To understand the difference between a graph and a hypergraph, let’s consider a very simple example of a relational table:

example of a simple relational table

It can be represented as a graph, with vertices (John, Mary, Xavier, A, B, C) as follows:

example of a graph

The edges of the graph correspond 1–1 to the rows in the table, e.g., (John , A), (Mary , C).

However, this data also contains hypergraphs. Let’s treat customers as generalized edges instead:

hyperedges

We’ve taken products (A, B, C) as vertices, and treated customers (John, Mary, Xavier) as hyperedges. We can think of this as a simple “group by” operation, where we group the products by the customers. It may be easier to visualize the hyperedges in the actual table:

hypergraph tabel

So we have 3 hyperedges: (A, B, C), (A, C), and (B, A). Notice the first hyperedge has cardinality 3 — it spans 3 different vertices. This illustrates the 'hyper' aspect of a hypergraph — edges can span more than 2 vertices. We could have done the grouping the other way around (group customers by products), which would result in yet another hypergraph.

Hypergraph Expansion

hypergraph expansion

Cleora needs to break down all existing hyperedges into edges as the algorithm relies on the pairwise notion of node transition. Hypergraph expansion to graph is done using two alternative strategies:

Clique Expansion

Each hyperedge is transformed into a clique - a subgraph where each pair of nodes is connected with an edge. The space/time complexity of this approach is:

\[ O(|V| \times d + |E| \times k^2) \]

where |E| is the number of hyperedges and k is the maximal width of hyperedge from the hypergraph.

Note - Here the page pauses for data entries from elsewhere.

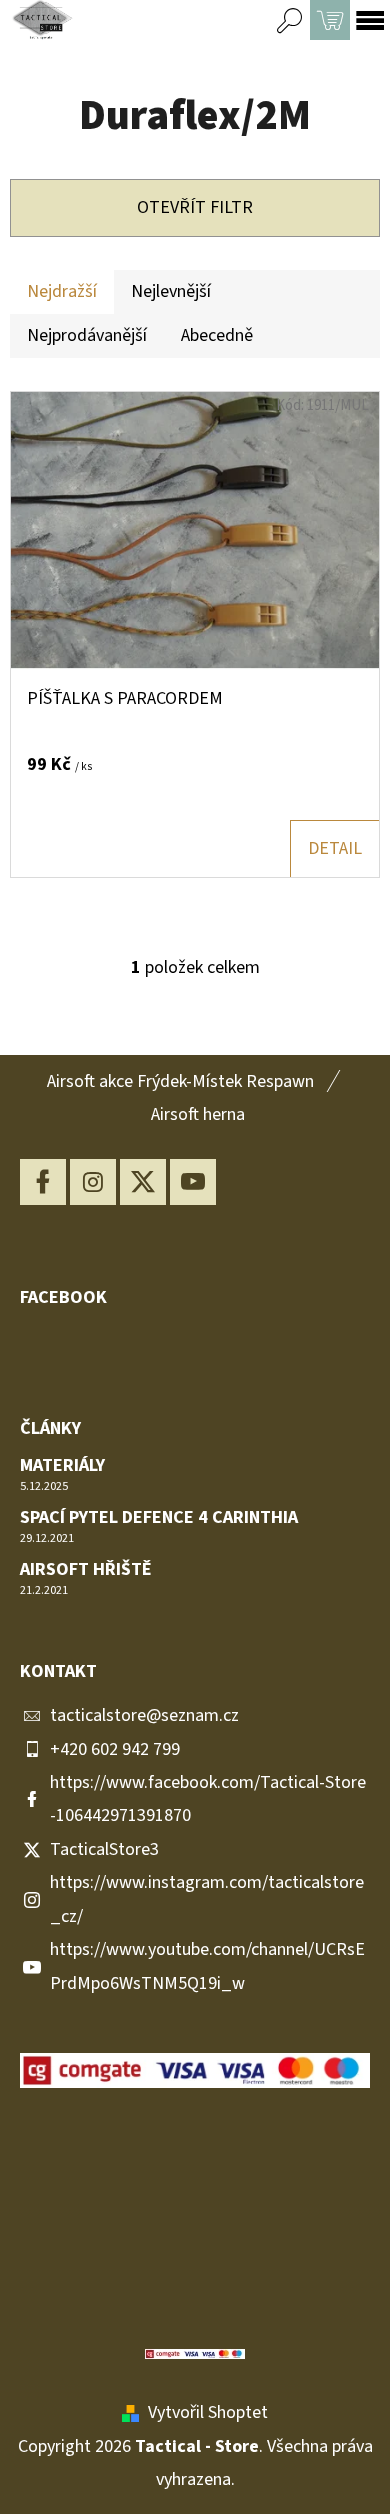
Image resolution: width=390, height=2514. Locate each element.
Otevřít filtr (195, 207)
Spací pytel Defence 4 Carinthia (159, 1518)
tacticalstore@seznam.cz (144, 1715)
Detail (335, 848)
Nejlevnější (171, 291)
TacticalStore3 (104, 1849)
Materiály (62, 1466)
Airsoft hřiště (86, 1570)
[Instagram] (93, 1182)
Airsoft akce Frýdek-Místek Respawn (180, 1081)
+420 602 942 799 (115, 1749)
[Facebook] (43, 1182)
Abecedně (217, 335)
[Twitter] (143, 1182)
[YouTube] (193, 1182)
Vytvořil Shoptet (208, 2412)
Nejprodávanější (87, 335)
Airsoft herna (198, 1114)
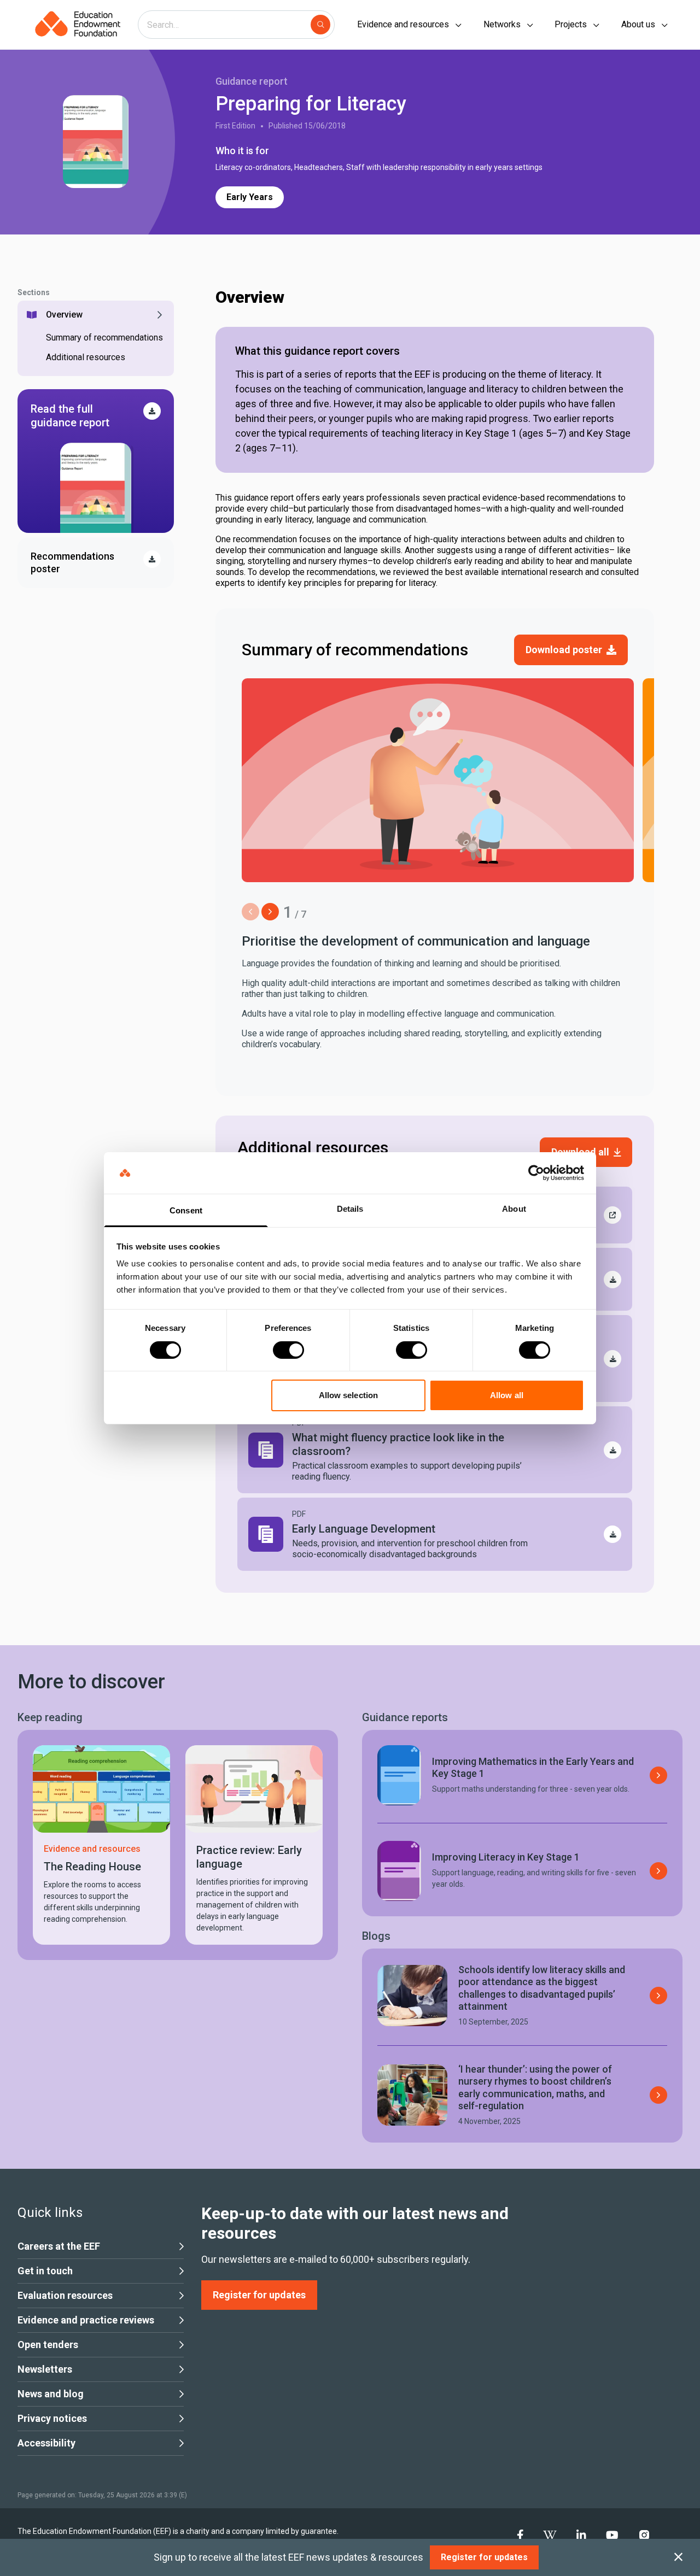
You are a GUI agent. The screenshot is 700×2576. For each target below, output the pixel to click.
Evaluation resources (65, 2295)
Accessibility (46, 2443)
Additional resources (85, 357)
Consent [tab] (186, 1210)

With the usage of cliques, the number of created edges can be significant but guarantees better fidelity to the original hyperedge relationship. We apply this scheme to smaller graphs.

examples use case of column modifiers

Star Expansion

An extra node is introduced which links to the original nodes contained by a hyperedge. The space/time complexity of this approach is:

\[ O((|V|+|E|) \times d + |E|k) \]

Here, we must take into account the time and space required to embed an extra entity for each hyperedge, but we save on the number of created edges, which would be only k for each hyperedge. This approach is suited for large graphs.